Implementation process

A prolapsed cord was used as the subject for the scenario. A high-fidelity simulation was accomplished using a mannequin with a fetus and varying fetal heart tones to mimic a prolapsed cord. The first responder was the midwife, who noted the cord prolapse. The actual alarm bells on the unit were used to alert the other participants. Obstetricians, anesthetists, and pediatricians all responded, took on their usual roles, and performed their respective tasks. This included applying pressure on the fetal head, communicating with the family, initiating general anesthesia, beginning surgery, and resuscitation of the newborn.
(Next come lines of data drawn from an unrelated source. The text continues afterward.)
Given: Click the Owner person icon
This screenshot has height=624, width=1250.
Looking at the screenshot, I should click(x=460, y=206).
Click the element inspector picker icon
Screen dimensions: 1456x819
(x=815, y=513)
Postsimulation site evaluation and discussion

After on-site evaluation and discussion after simulation, the team members fill in the satisfaction questionnaire on site. The satisfaction questionnaire was designed and prepared by ourselves in combination with the actual situation of the hospital after consulting the literature [11], and the content put forward 6 questions centering on the simulated training: Whether the training objectives are clear; Whether the training scenarios are related to clinical practice; whether the established learning objectives have been achieved; Whether the knowledge gained from this training can influence their clinical practice; Whether this training has enhanced their confidence in treating patients in crisis; Whether this training has given you more new knowledge and skills. Participants were asked how much they agreed with this question using a 5-point Likert scale (strongly agree, agree, fair, disagree, strongly disagree). After the completion of the questionnaire collection, on-site discussion was conducted. First, team members made self-evaluation and reflected on their own and team performance. Then, third-line doctors made comments, including the operation completion degree, cooperation degree and DDI of each member. Finally, the improvement contents were proposed.

Outcome measures

Primary outcomes: DDI; Secondary outcomes: trainees’ satisfaction with the training, demographics of both groups, decision to incision interval, incision to fetal delivery interval, indications for cesarean section, operation time, intraoperative bleeding, neonatal birth weight, 1 min Apgar score, 5 min Apgar score and length of patient stay.

Statistical methods

The data were statistically analysed by IBM SPSS 23.0 software, and the data were measured as mean ± standard deviation. Normally distributed data were compared by t test, and nonnormally distributed data were compared by rank sum test. Count data were compared with χ2 or Fisher’s exact test. P < 0.05 was considered statistically significant.